Wednesday, February 08, 2006

Snowball Fight 雪合戦

The women I went out with on Friday to the movie gave me something great - a box like the ones at shrines or temples to deposit money into for good fortune! One step closer for me getting a kamidana.

This is my view as I wait for the bus stop. For the past three days, I've been going out to a school way out in the country - only three buses per day to that area. Lots of very old interesting things there, like Murdered Woman Hill, which is an idiotic folk tale - a woman divorced her husband and went back home, and on the way home rested on a rock in the forest and fell asleep. Her ex-husband, distraught, came through the same forest, coincidence or no, and saw 'a ghost woman' lying on a rock, and killed her. Uh huh. Nice excuse. I, of course, plan to sleep on said rock overnight and see what happens.

One popular and easy song/game is "Head, Shoulders, Knees and Toes", at least until third or fourth grade, depending on the school. Since I don't have much in the way of material at this particular school, I get to use my favourite medium - chalk and board!

It's been a weird few days, with massive snowfall. Still, the shrine of the area's guardian deity looks pretty in the falling snow. 最近は本当に雪多かった。ま、地域の守り神の神社は降っている雪のままで綺麗でしょう。

Turns everything grey, though. The only spot of colour are the two junior high school students.

Some kids are still suffering from flu and colds, though. One poor guy threw up inside the office, and a Circle of Protection: Vomit was immediately set up from nearby materials.

Still, the snow was perfect for making forts, as it was wet enough to roll giant snowballs. The fort actually started out as a snowman, but as the second ball was too big for anyone to lift, it became the first part of the front wall. When I left the school for the last time today, it had gotten quite impressive. If I get a day off I might go back out there just to work on it some more.

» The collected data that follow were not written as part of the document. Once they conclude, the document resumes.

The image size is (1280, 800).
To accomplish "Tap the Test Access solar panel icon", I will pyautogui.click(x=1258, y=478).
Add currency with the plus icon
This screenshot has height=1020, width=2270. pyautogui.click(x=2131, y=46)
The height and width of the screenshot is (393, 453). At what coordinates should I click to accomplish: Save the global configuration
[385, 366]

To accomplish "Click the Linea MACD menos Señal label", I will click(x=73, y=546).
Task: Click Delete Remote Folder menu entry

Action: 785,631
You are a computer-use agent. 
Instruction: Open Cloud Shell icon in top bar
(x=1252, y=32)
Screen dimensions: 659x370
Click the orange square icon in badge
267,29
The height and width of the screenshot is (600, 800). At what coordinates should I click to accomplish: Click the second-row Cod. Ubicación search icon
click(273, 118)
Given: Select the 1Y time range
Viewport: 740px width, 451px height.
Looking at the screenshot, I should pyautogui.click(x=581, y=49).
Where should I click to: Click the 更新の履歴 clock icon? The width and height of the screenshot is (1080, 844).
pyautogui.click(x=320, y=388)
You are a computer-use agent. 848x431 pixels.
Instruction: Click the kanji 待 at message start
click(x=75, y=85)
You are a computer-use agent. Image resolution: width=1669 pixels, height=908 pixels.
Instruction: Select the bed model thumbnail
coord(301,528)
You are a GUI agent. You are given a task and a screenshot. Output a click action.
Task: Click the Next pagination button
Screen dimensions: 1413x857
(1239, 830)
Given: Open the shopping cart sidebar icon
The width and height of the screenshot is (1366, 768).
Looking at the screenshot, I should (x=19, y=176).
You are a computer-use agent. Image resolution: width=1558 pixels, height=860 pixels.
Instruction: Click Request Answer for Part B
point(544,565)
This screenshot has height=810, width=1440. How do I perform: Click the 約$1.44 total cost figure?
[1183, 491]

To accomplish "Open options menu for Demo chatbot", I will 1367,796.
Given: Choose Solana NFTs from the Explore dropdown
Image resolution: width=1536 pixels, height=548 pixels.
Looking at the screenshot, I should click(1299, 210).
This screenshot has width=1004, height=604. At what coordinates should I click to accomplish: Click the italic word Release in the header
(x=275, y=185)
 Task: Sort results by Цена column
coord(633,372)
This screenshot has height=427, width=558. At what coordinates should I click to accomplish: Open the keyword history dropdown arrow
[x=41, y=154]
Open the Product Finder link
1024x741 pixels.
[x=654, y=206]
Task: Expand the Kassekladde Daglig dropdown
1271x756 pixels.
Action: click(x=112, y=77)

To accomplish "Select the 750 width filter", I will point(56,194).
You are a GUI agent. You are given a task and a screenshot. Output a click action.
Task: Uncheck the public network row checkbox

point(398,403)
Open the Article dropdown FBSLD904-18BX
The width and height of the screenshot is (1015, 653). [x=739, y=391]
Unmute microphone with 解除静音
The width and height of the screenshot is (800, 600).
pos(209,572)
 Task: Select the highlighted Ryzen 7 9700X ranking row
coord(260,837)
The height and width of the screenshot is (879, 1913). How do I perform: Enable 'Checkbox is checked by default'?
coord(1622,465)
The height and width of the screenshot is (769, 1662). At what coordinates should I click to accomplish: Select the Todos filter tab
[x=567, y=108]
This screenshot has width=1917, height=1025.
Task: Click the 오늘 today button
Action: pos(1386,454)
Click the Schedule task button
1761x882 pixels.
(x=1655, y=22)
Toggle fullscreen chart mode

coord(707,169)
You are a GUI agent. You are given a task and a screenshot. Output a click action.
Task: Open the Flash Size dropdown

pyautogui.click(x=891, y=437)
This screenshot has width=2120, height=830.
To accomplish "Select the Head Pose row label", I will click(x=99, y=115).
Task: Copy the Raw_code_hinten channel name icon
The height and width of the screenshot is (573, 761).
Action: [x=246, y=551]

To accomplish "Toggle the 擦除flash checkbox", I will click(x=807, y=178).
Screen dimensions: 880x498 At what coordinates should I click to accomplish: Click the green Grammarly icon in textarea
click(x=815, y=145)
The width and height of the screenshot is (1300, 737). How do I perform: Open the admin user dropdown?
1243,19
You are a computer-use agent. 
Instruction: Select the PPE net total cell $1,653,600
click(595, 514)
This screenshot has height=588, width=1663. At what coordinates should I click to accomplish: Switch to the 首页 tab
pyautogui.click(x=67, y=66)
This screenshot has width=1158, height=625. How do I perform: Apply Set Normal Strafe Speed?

Anyway, on to some non-picture commentary. As usual, the first and second graders were excellent at remembering words and WRITING (including kids making normal mistakes like writing the capital E backwards!), whereas asking the sixth graders to do the same thing would elicit groans and complaints. Since the sixth graders were going to middle school in April, I told them to get ready, because they would have English class three times a week. The look on everyone's faces was pure shock and horror. They seriously thought once they finished elementary school, they would be done with English forever. HAHAHAHA!

I also met ANOTHER girl with a Chinese mom. Man, Ichinoseki may be in the middle of nowhere but it is probably more multicultural/multiethnic than the rest of Japan! It continues to rock!

Since I'm tired of raising my voice and screaming over the voices of noisy students, I bought a whistle, a yellow card, and a red card. Now, if they're all noisy, I can use the whistle, and if one particular students is being an idiot, I can just yellow card him. Red card means get the fuck out. Of course I have no real power to use this, so maybe a 'face the wall' would work.

Waiting for the bus to go home, I actually saw a snowplow. Now I know that they exist here.

4 Comments 論評:

  • Make sure you redcard the kid who looks most like Beckham, then the whole class will hate him.

    So is disciplinary action that tough at the level you're teaching at? And how do the other teachers react to your attempts?

    By Anonymous Chris, at 2/09/2006 2:50 AM  

  • Well, I've been searching for a way for the whole class to get quiet when I need to talk. The whistle does the trick - I can make that thing go hella loud. But the kids who constantly act up and disrupt are the ones that need discipline and don't get it. Or after a 30 minutes of no reaction from the teacher, she suddenly flips out on said kid.

    The school I was at today was good, as the vice-principal himself has yellow and red cards, that actually have 'Warning' 警告 and GTFU(退場)on them. The faces on the teachers so far have been apathy, shock, embarrassment, laughter ...

    By Blogger 羽之助, at 2/09/2006 7:56 PM  

  • good idea Pat! Remember at Lourdes when the method was silently raising your hand until the kids would raise theirs too and then all would be quiet. Mr Lynch should put out a manual. Raising the voice never helped. Lorraine used to sit the trouble kids right next to her at her desk.

    I love the pictures of the snow and especially the snow fort. Also love the pictures of what you see when you wait for bus etc.

    Start my new job tomorrow - on my own as it where. Trudi (who used to live behind us) is now one of the Ass't Managers for the floor. I had to call in sick for my 2 last training shifts and she called me this morning at 8AM to ask if I needed any more training and that tomorrow I was "on my own". I used my super confident voice and said that I had great notes and that the other ward clerk (the one who is so helpful to me) is on at the other floor.

    My only worry are those ^&^%$ medication orders - I will get it!

    I love the box that the ladies gave you. What does it say on it?

    who are said ladies?

    love mum

    By Anonymous Anonymous, at 2/10/2006 7:17 AM  

  • Raising a hand wouldn't work, mom. The kids would just ignore you and keep talking. The box says 'Prayer Donations'. The women are members of the public English conversation group, which is currently in hiatus until May.